Since then the groups have continued to train together, including last week at the UAS Recreational /Alaska National Guard Readiness Center.

Rick Forkel is Director or Emergency Management for the statewide university system and organized the class.

“If we train together and exercise together, when and if we have to respond to a significant event it will be a seamless coordination of resources and getting what is needed to the scene,” Forkel says. That allows a quicker recovery from any potential hazard, he says.

The Fairbanks and Anchorage campuses have fire, police and emergency program managers. Headquartered at UAF, Forkel has been working with the Juneau campus response team. He says it’s now time to have boots on the ground in Southeast. The future UAS manager would coordinate emergency response for the Juneau, Sitka and Ketchikan campuses.

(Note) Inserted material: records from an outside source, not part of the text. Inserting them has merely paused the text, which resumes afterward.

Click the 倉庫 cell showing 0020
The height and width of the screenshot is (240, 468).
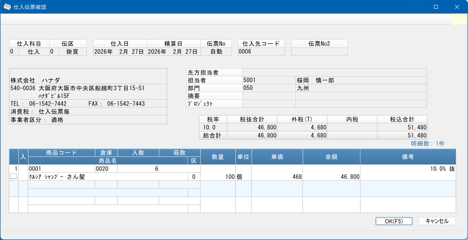click(x=106, y=168)
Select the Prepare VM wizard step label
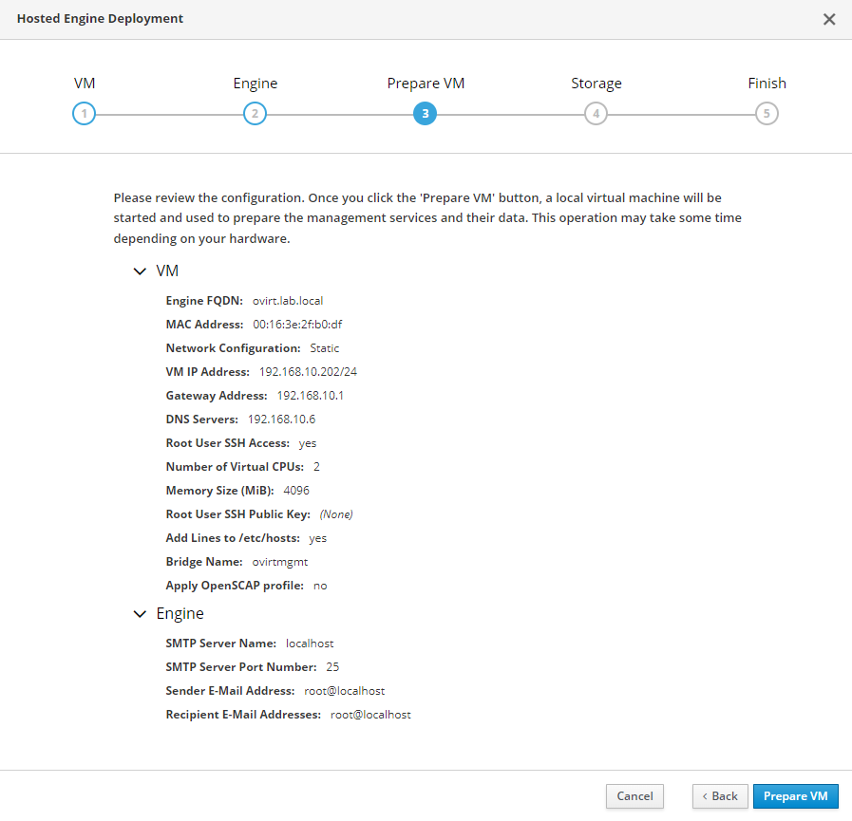This screenshot has height=821, width=852. point(426,84)
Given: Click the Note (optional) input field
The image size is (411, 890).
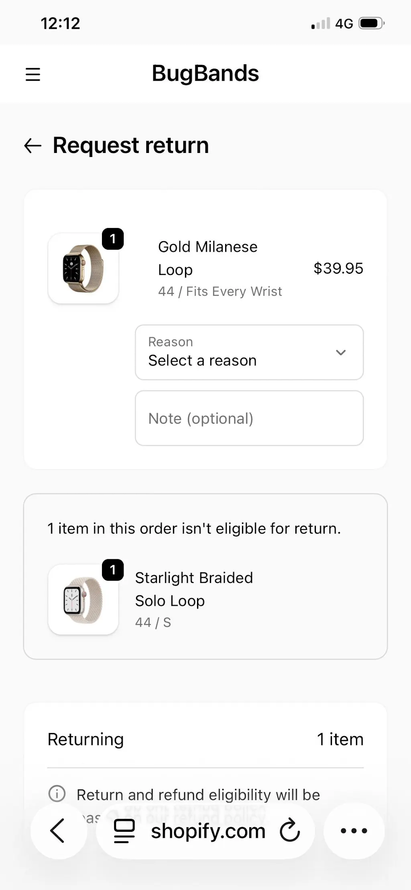Looking at the screenshot, I should tap(249, 418).
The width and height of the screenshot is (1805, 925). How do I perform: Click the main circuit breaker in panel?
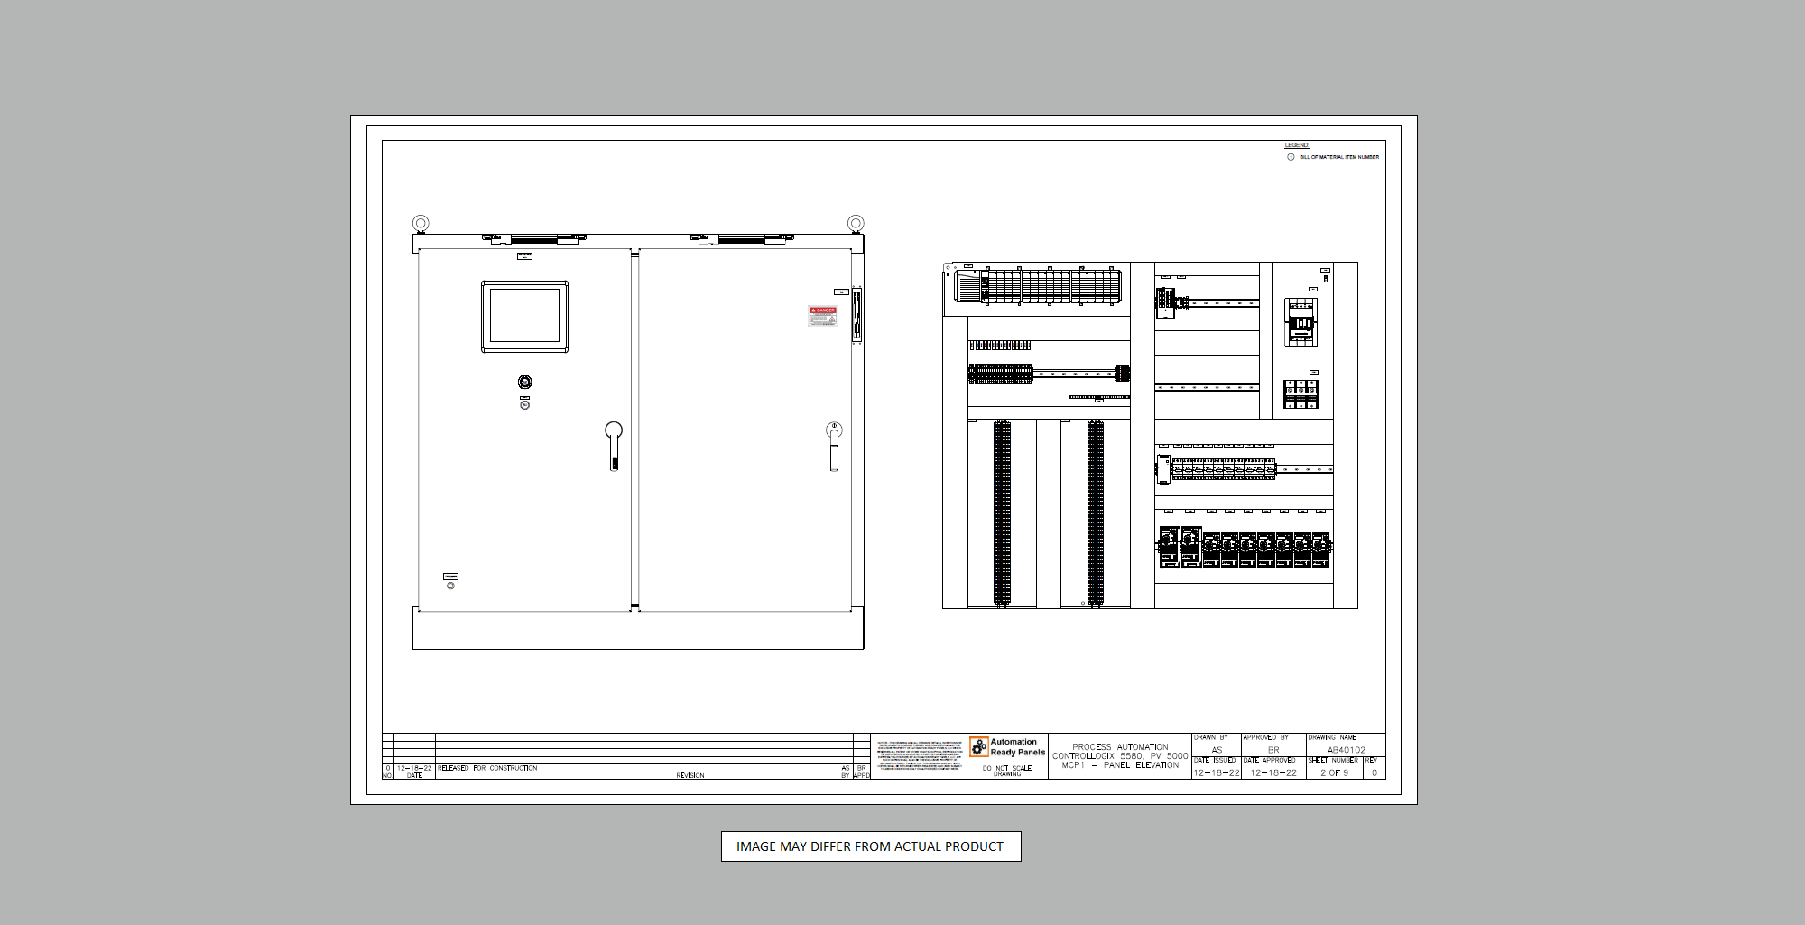pyautogui.click(x=1301, y=322)
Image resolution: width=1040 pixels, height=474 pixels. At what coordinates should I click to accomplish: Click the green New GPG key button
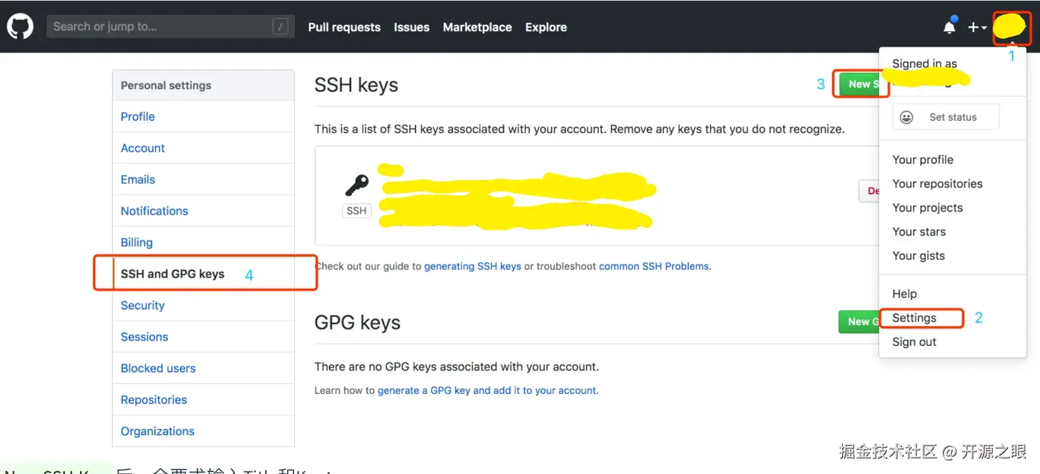pos(859,322)
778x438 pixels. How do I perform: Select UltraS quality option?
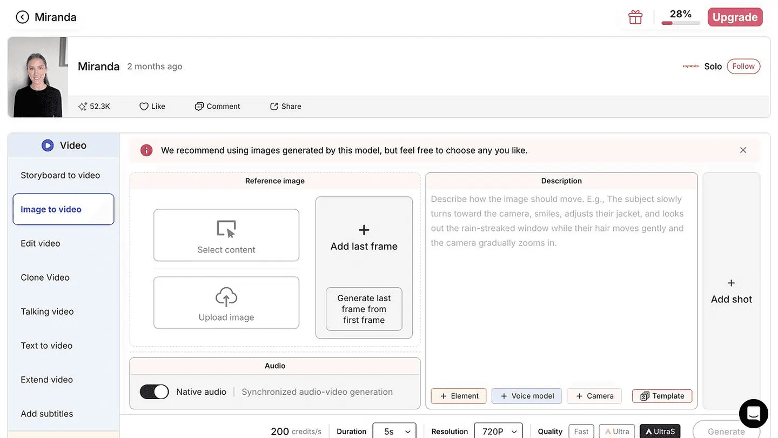pos(660,431)
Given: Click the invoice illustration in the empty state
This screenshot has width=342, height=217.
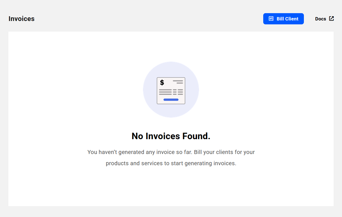Looking at the screenshot, I should click(x=171, y=91).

Campus teams would work with community responders in each town – like those in the Incident Command System 300 class – who came from Juneau public works, transportation, fire and rescue, and Bartlett Regional Hospital as well as the Alaska National Guard, U.S. Coast Guard, and National Weather Service.

Forkel says coordination and self-sufficiency are crucial, because eight of 15 University of Alaska sites can only be reached by plane or boat.

“Disasters will come and go, people will be hurt and property damaged, but if you have that training in place, it makes a huge positive impact on the outcomes of those events,” Forkel says.

While emergency preparedness is nothing new, CBJ Emergency Programs Manager Tom Mattice says UA’s statewide resources and facilities make it an important partner.

“It’s just really been an exponential way to grow this community preparedness,” he says.

Mattice and others at ICS 300 also train with public safety responders throughout
Southeast Alaska, where there are eight disaster shelters with eight medical caches and eight responder teams ready to deploy to support other communities.

“That’s what we’re trying to build not only at the local level but at the regional and state level,” Mattice says.

University of Alaska Anchorage Police Lt. Ron Swartz is an ICS instructor, certified by the Federal Emergency Management Agency.

He says UA plans to take the training to all 15 campus sites so each one will be ready to respond to any community crisis, whether it’s last month’s storm that hit western Alaska, fire, earthquake, tsunami, or a search for a missing athlete.

UAA and Anchorage responders worked together on the recent search for cross-country runner Marko Cheseto. The 28-year-old Kenyan was missing for three days in the cold and snow. With little to go on, Swartz coordinated a ground and air search. He says it’s a good example of the need for continuous training.

“The training and the coordination had already been practiced in advance. All we had to do was ask them to show up,” he says. “We gave them a task and a set of objectives and they went out and did it.”

A statewide exercise, called Alaska Shield 2012, is scheduled for February. It will be a mock weather event that creates different hazards in each region, ranging from tremendous cold in the Interior to heavy snow then rain and avalanches in Juneau.